Diary

Entry 1

The hangar 90 minutes north of Bangkok

Today marks the end of my first week here in Bangkok, so to celebrate we ride a non-air-conditioned bus for 90 minutes to watch a bunch of cultists kneel silently in an airplane hangar.

We’d heard about Dhammakaya, a slightly bizarre Buddhist sect, from a pair of likable Harvard undergrads. These two were in Thailand on summer research grants to study Buddhist culture. (Apparently, much Buddhist culture exists underwater, for when I met them they’d just returned from a week of snorkeling off Ko Samui.) They told us the Dhammakaya group worships in a giant spaceship building—tens of thousands of Thais dressed all in white, chanting and meditating together beneath a 40-foot-high portrait of their cultish monk leader.

The spaceship’s logo

Badass, right? So, this morning we wake up early, put on white clothing, and follow the Harvard kids’ hand-scrawled directions to pick up the free Dhammakaya bus from downtown Bangkok. It takes a little finding among the dozens of buses at this intersection, but eventually we spot one containing only people dressed in white. This could easily be the bus to the dental hygienists convention, but we take our chances and board. At 8 a.m., it departs for the mother ship.

Cue 90 minutes of synchronized chanting in Thai—eyes closed, heads lowered, hands clasped in prayer. We are the only farang (whiteys) on board, apparently the only English speakers, and definitely the only ones not chanting, so we just gaze uncomfortably out the window, deep in prayer that this will soon end.

At last, it does (by the way, 90 minutes north of Bangkok is still pretty much Bangkok; there’s no sprawl like Bangkok sprawl), as at 9:30 we are deposited in front of an expansive, open-air pavilion the size and appearance of 25 airplane hangars all pushed together. We take a quick look around: thousands of white-clad chanters? Check. Massive monk portrait? Check. OK, we’re almost sure now that these are not dental hygienists.
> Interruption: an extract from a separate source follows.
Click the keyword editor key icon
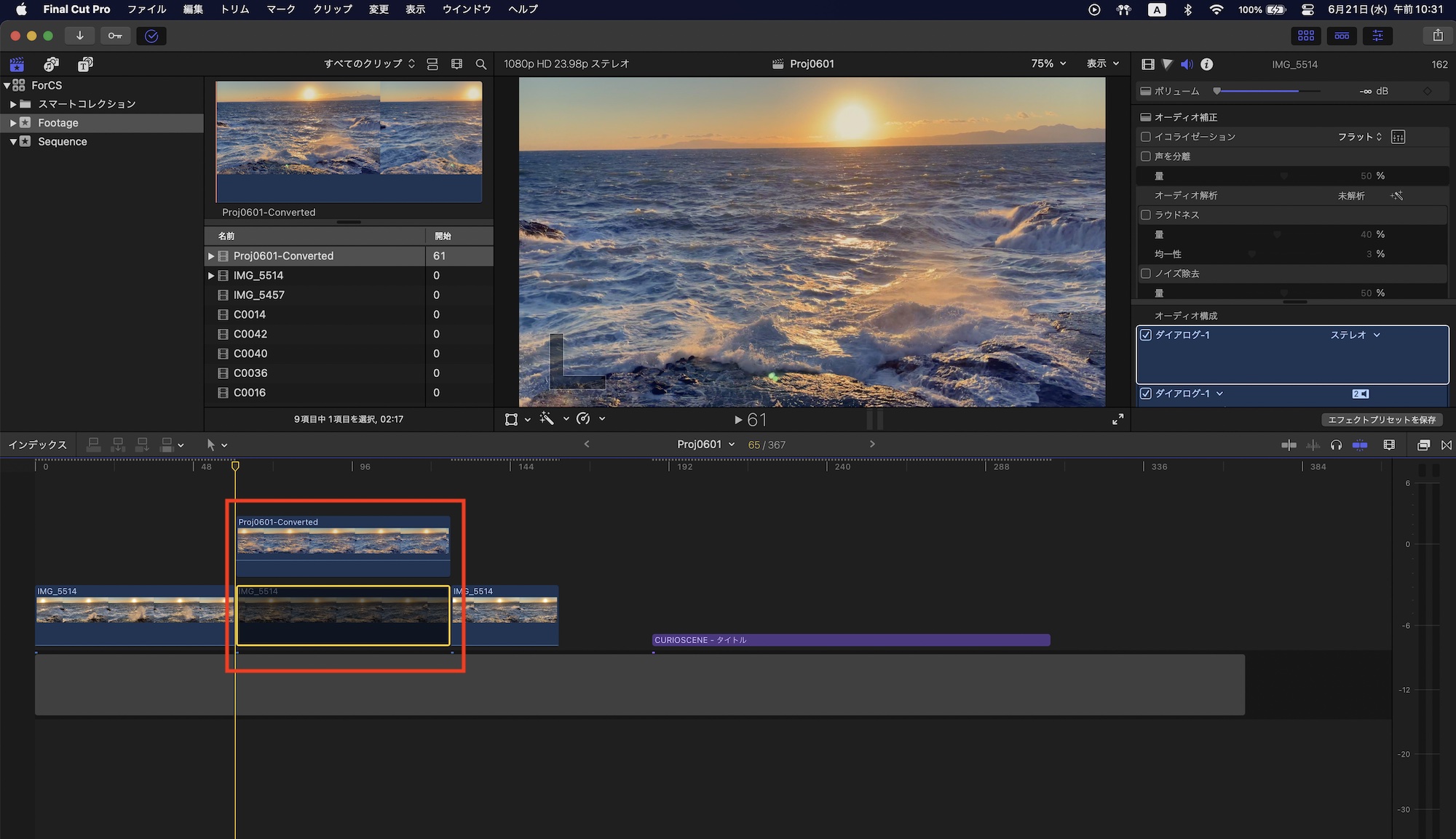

Pretty much everyone is kneeling, chanting along with the guy on stage hundreds of yards away, at the far end of the building, who must be some sort of Buddhist Billy Graham. There are countless televisions mounted around the hall so everyone can see him (the closed-circuit show fades and wipes between this head guy and a series of long, slow pans over the crowd; someone in the basement must be directing; someone with cable-access experience).

In the corner is a line for food (rice and fish) being handed out by volunteers. Feeling peckish from our journey, we queue up. But just as it’s getting to be our turn, it occurs to me: What if today is ritual mass suicide day? Like the Jonestown thing. I mean, we don’t speak any Thai. For all we know, everyone’s chanting, “Let’s eat this poisoned rice and fish so we can all kill ourselves.” That sign above the food line could say “Poisoned Rice and Fish Here.” But we take some anyway. We’re really hungry.

The monk holding the diagram

On one side of the pavilion is a bunch of pictures. One is a portrait of a monk pointing to a diagram of a torso, with arrows representing something entering the nose and heading down to the heart. I don’t know what the something is, or what it is doing. I’m certain the caption to this picture would clearly and concisely explain the meaning of life, but again, I don’t read Thai.

At the rear of the building are about 200 little machines that look like hand presses, used to stamp an insignia into metal or something. They are all lined up in rows and look very well maintained. No one is using them right now. I have no further explanation on this.

The spaceship

Behind the pavilion, about 500 yards beyond it, is the famous giant spaceship. We are blocked from reaching it by a fence and a security guard. I don’t know why they aren’t using it today, or, frankly, what it is used for at all. I do know that the spaceship is the logo of Dhammakaya. Next to the info booth, you can even buy a Dhammakaya golf shirt with a spaceship logo on the breast pocket.

I try to go to this info booth to ask a few questions, mostly about the spaceship, but as I’m approaching, the whole building suddenly goes dead silent and enters deep meditation mode. Even the woman in the booth has her eyes closed and head lowered. I decide this is not the time to rap my knuckles on the glass and say, “You—speak any English? What’s up with the spaceship?”

So, I walk around some more and start taking pictures. This draws the interest of the security guards, who lift their walkie-talkies to their ears, stare purposefully at me, and begin moving in my direction. It’s all getting a bit too Temple-of-Doomish for my tastes, as I picture my still-beating heart held aloft for the monks’ delectation. Luckily, these are Buddhist security guards, so they remain highly non-aggressive. All life is suffering, they are thinking, so I guess I won’t hassle that farang.

Nevertheless, we have probably worn out our welcome. We walk briskly out of the compound and catch a taxi back to the entirely different madness of Bangkok. At the hotel, a bit of online research discovers Dhammakaya is even scarier than it seemed—a money-grubbing, lying, fascistic, Buddhism-warping, police-investigated, disgraced cult of personality.

Still, though, I really want to see what’s inside that spaceship.